Among the lines below, output only those between the line holding "This screenshot has width=584, height=1266." and the line holding "You are a computer-use", inclusive, exactly as written and with no pictures.

(Saved data entries)
»»
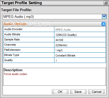Screen dimensions: 109x98
Task: Click the Audio Options header title
Action: (x=15, y=24)
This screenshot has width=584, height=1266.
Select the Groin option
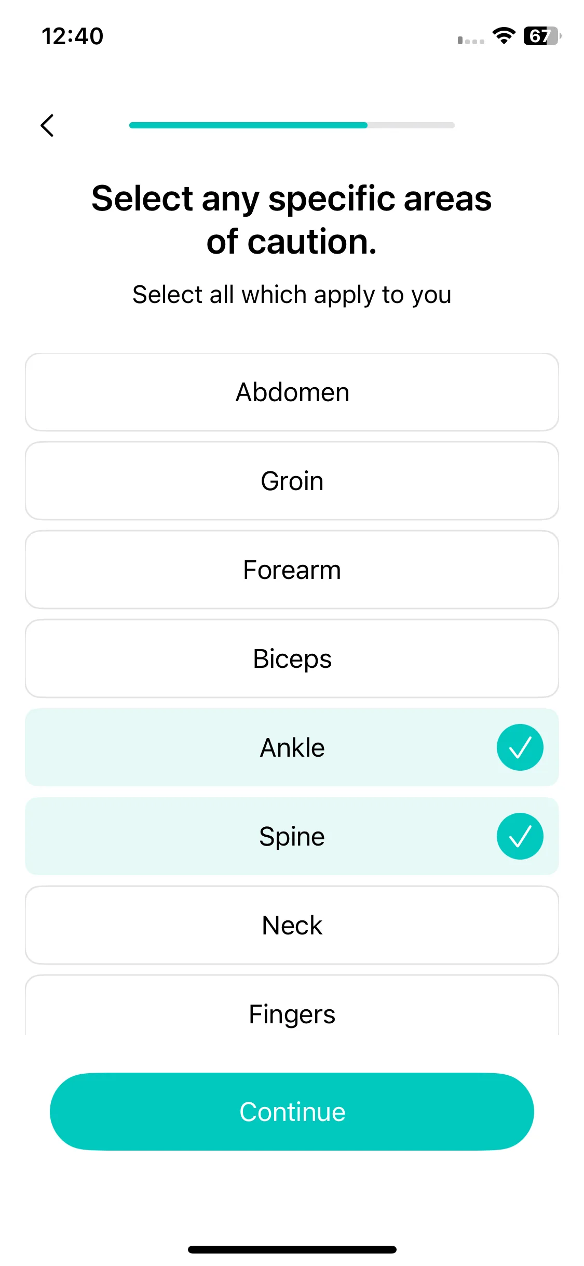point(292,481)
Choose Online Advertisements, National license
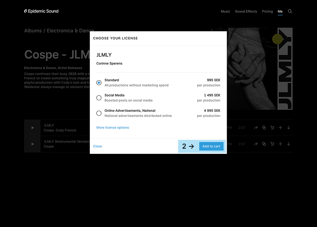 [x=99, y=113]
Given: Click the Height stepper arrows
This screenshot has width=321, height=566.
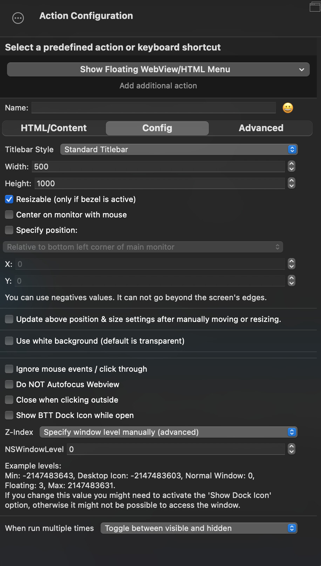Looking at the screenshot, I should [292, 183].
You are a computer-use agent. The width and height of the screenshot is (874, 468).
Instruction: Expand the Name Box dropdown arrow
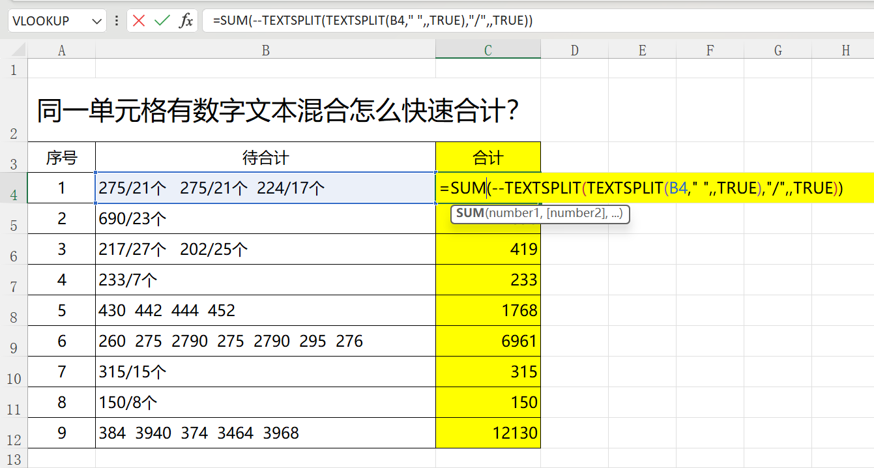[98, 21]
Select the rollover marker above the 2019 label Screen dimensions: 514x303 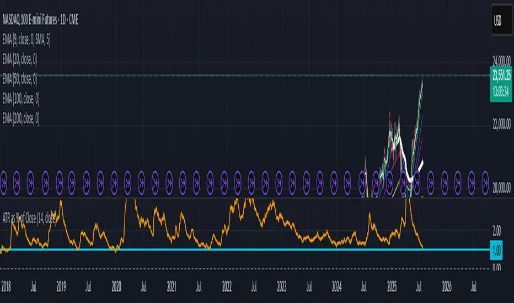click(58, 178)
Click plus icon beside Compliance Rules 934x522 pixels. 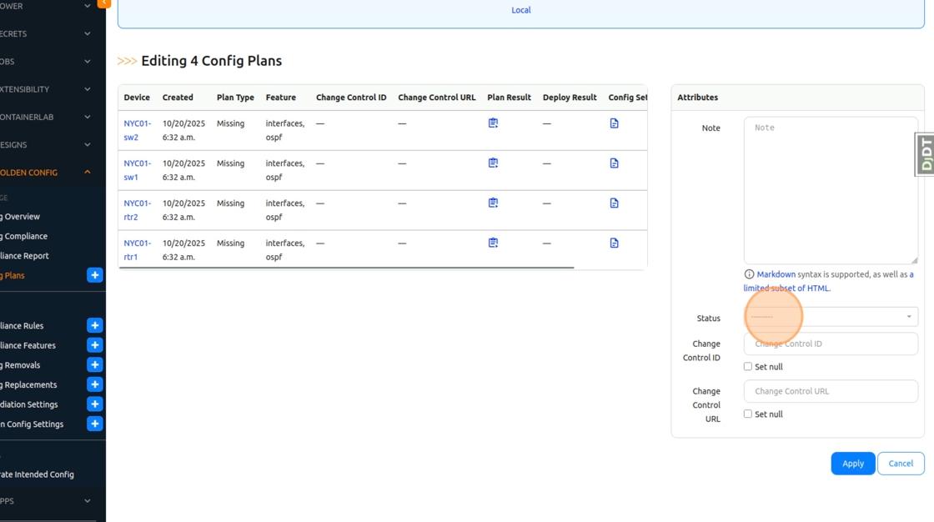coord(95,326)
««
#### [Reply to the task]
This screenshot has width=584, height=1266.
Select the Groin option
point(292,481)
Choose Online Advertisements, National license
 [x=99, y=113]
Given: Click the Height stepper arrows
This screenshot has width=321, height=566.
Looking at the screenshot, I should [292, 183].
You are a computer-use agent. The width and height of the screenshot is (874, 468).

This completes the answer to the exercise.